# Stanley Odd-Jobs #1



## GoatheadFarms (Feb 24, 2009)

Hi Guys, Do any of you know about the Stanley Odd-Jobs #1? Do you use it? Here is a link to a site that has a picture of it. http://www.toolsnob.com/archives/2008/02/stanley_1_oddjob_1.php 
Interested in your feedback.


----------



## firehawkmph (Apr 26, 2008)

Goat,
This is the only oddjob I remember. Actually, I looked at the tool in the link you left. Seems like a very useful tool if you get yourself use to using all it's different features. Doesn't seem too terribly expensive either. Seems like I just saw that somewhere else recently, maybe one of the wood magazines.
Mike Hawkins


----------



## skymaster (Oct 30, 2006)

:}:} funny you should ask; I just bought one along with the 12" ruler just "cause" LOL havent used it much, looks neat in truth quite heavy, the 6" ruler is 1/16 too long so ya gotta remember that when u use it like a combo square. I MAY get brave enuf to take it to my edge sander and " calibrate " it. I did buy from Garret cause they were on sale last month for about half price.


----------



## GoatheadFarms (Feb 24, 2009)

Does it seem to be quality made, accurate? I will probably get one but was wonderig how useful it was.


----------



## breakfastchef (Jan 14, 2008)

Got one from G. Wade. They had me all hopped up with the versatility of this tool.
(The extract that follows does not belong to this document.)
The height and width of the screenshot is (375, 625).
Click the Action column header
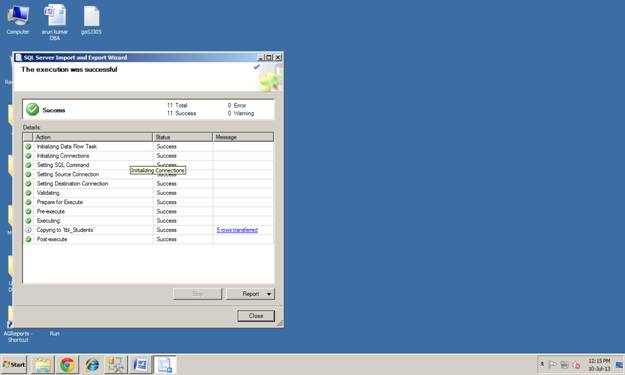[93, 137]
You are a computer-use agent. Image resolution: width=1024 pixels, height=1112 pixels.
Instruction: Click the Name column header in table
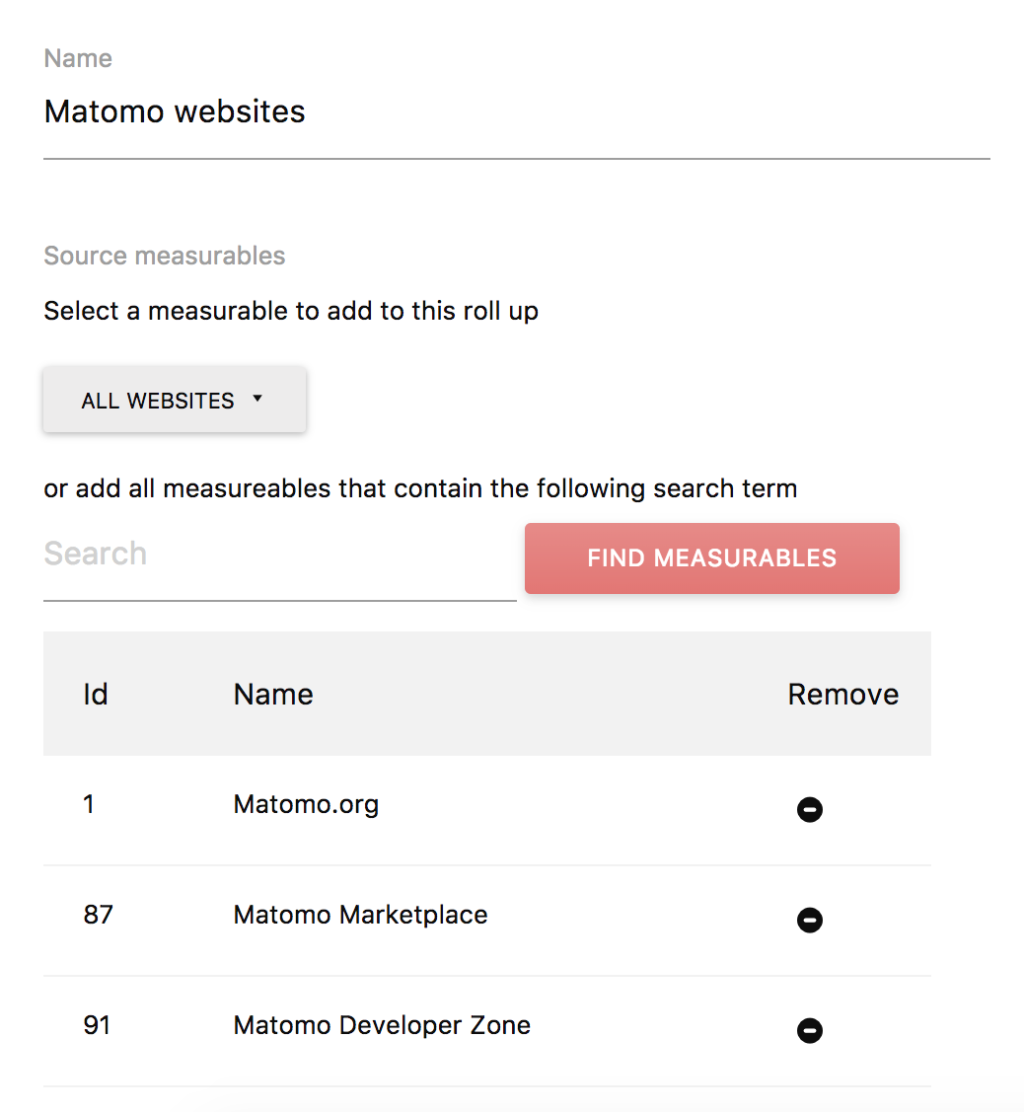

I have never used it, but it is generally well made, love to hold it, but cannot figure out wat it might be useful for.


----------



## skymaster (Oct 30, 2006)

it basically, a combination square. does all the same functions plus it can do circles like a compass. that is what the chrome bar with the point it is for, also the one end of ruler with the half hole,compensates for rod dia and sets up on centerline


----------



## TheRecklessOne (Jul 22, 2008)

HAHA sweet 007 pic...hilarious.


----------



## GoatheadFarms (Feb 24, 2009)

Saw one today at Woodcraft. Not sure if I will buy one at this time. It does look cool, but I have other measureing and marking tools that are adequate. When I get an extra 35 bucks that I cant think of something to spend it on, I will buy one.


----------



## grumpyoldwoodworker (Mar 28, 2009)

Harbor freight sell one for 12 or 14 bucks. Same as my USA one. Harry


----------